A frustrating season left Lea Butler considering giving up pole vaulting and sticking with the jumps for the Santa Rosa Junior College track team.

Instead she hit the weight room, dedicated to gaining strength needed to soar higher. And rise to new heights Butler did, earning All-American honors with a second-place finish at the California Community College Athletic Association championships.

“Training helped me build a lot of confidence. I was really excited to see what I could do,” Butler said.

Now the Rancho Cotate graduate is preparing to compete at Cal State Stanislaus on a track scholarship.

“She’s made a dramatic improvement. She had the potential to do this. But I was pretty surprised,” said longtime SRJC pole vault coach Jim McCray. “She made tremendous progress. She was a totally different girl this season.”

A gymnast much of her life before injuries forced her out, Butler took quickly to the pole vault. She possessed the speed, strength and agility needed to fly over a bar high in the air.

Butler began as a junior at Rancho Cotate. She also competed in the high jump, in addition to competitive cheerleading outside of high school.

“I’m used to performing in front of other people,” she said. “Pole vaulting was fun. Just clearing the bar is probably the best feeling ever.”

At the junior college Butler joined the growing track program under coach David Wellman.

While she improved in the high jump, Butler could not gain more height in the pole vault. Her technique was solid but she needed more strength.

Lea Butler in 2012 (Press Democrat file photo)

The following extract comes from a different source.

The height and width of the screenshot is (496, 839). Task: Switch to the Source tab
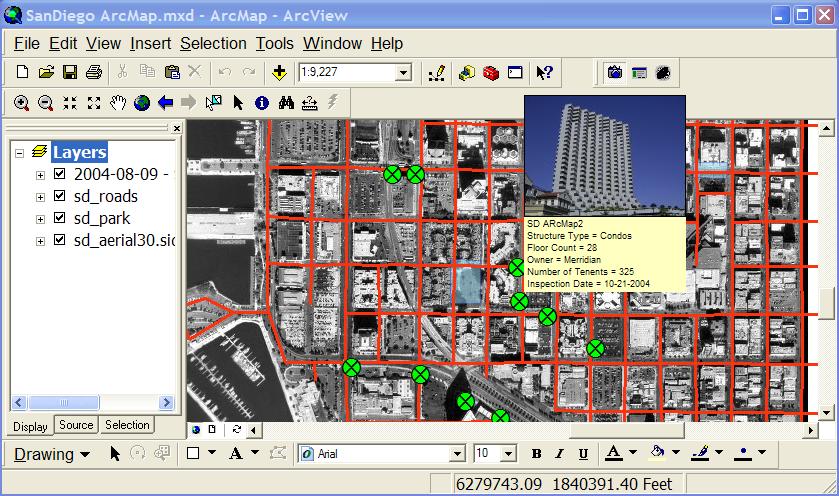[76, 425]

“I was really frustrated. I couldn’t get higher than I had in high school,” Butler said. “I needed to get stronger and build muscle.”

Last fall, Butler began working out with weights more seriously. Taking to heart coaches’ urgings to improve and stick with pole vaulting, she hit the gym nearly every day.

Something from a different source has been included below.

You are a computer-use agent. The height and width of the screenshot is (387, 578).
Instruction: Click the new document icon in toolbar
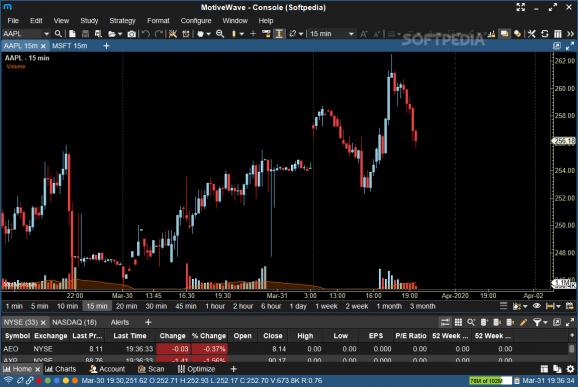coord(72,34)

In the months before track season, Butler added some 10 pounds of muscle in her legs, back, chest and shoulders.

“She did a lot of work and really got extremely strong. That’s kind of what put her over the top,” Wellman said. “And her attitude changed. She was a lot more confident.”

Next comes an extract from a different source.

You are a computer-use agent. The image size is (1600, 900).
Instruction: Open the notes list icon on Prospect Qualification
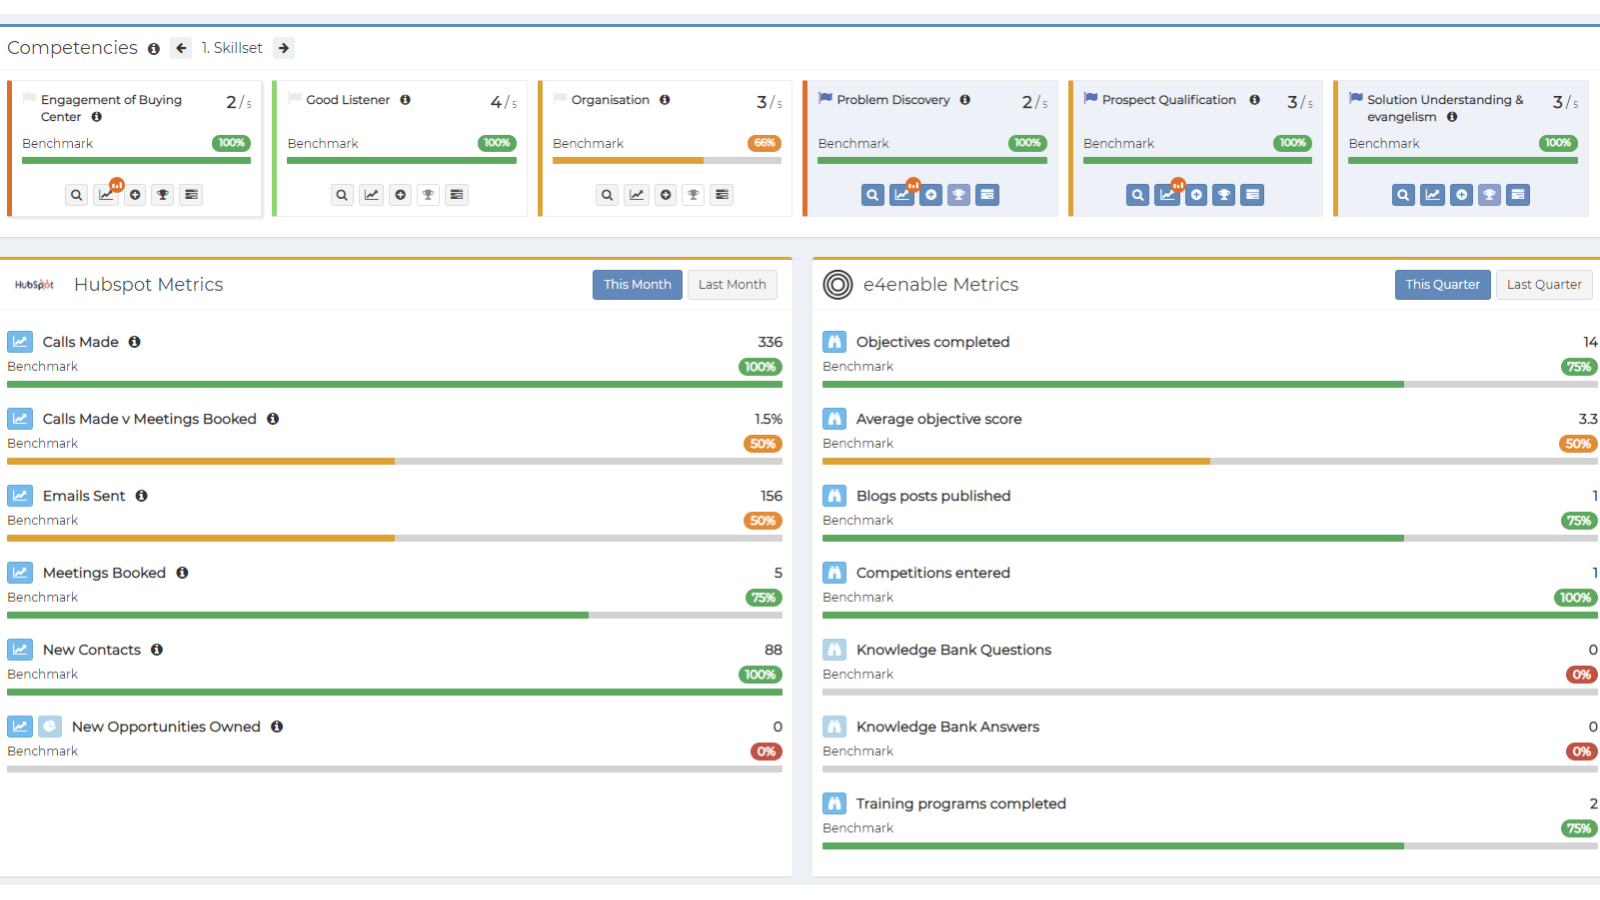click(x=1253, y=194)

Butler cleared 10 feet at the first practice in January. Then she made 10-6 at the first meet — 14 inches higher than her best a year earlier.

“I cleared that, which made me just super happy,” Butler said.

With bolstered confidence, Butler aimed higher. She set a personal best of 11-7½ and went to the state championships seeking a medal.

At state, after making 11-7 on her first attempt at that height, Butler finished at 11-7¼. Her mark was good for second place.

“I was really nervous. But I got it together,” Butler said.

On Sunday she won the USA Track & Field Pacific Open Championships. Butler cleared 11-3¾ in a swirling wind at the meet in San Mateo.

“That’s just really impressive,” Wellman said.

College coaches took notice of Butler’s improvement and in the middle of the season, Stanislaus offered a scholarship.

“She’s got a great opportunity to improve. She’s got the ability,” McCray said.

With improved strength, Butler can use heavier, stiffer poles that lift her higher. Topping 13 feet is the next mark Butler will aim for and 14 feet could be within range.

The opportunity of competing at the NCAA level is a challenge Butler welcomes.

“I know I can do pretty good,” Butler said. “A lot of training will have to go into it. That’s what it takes.”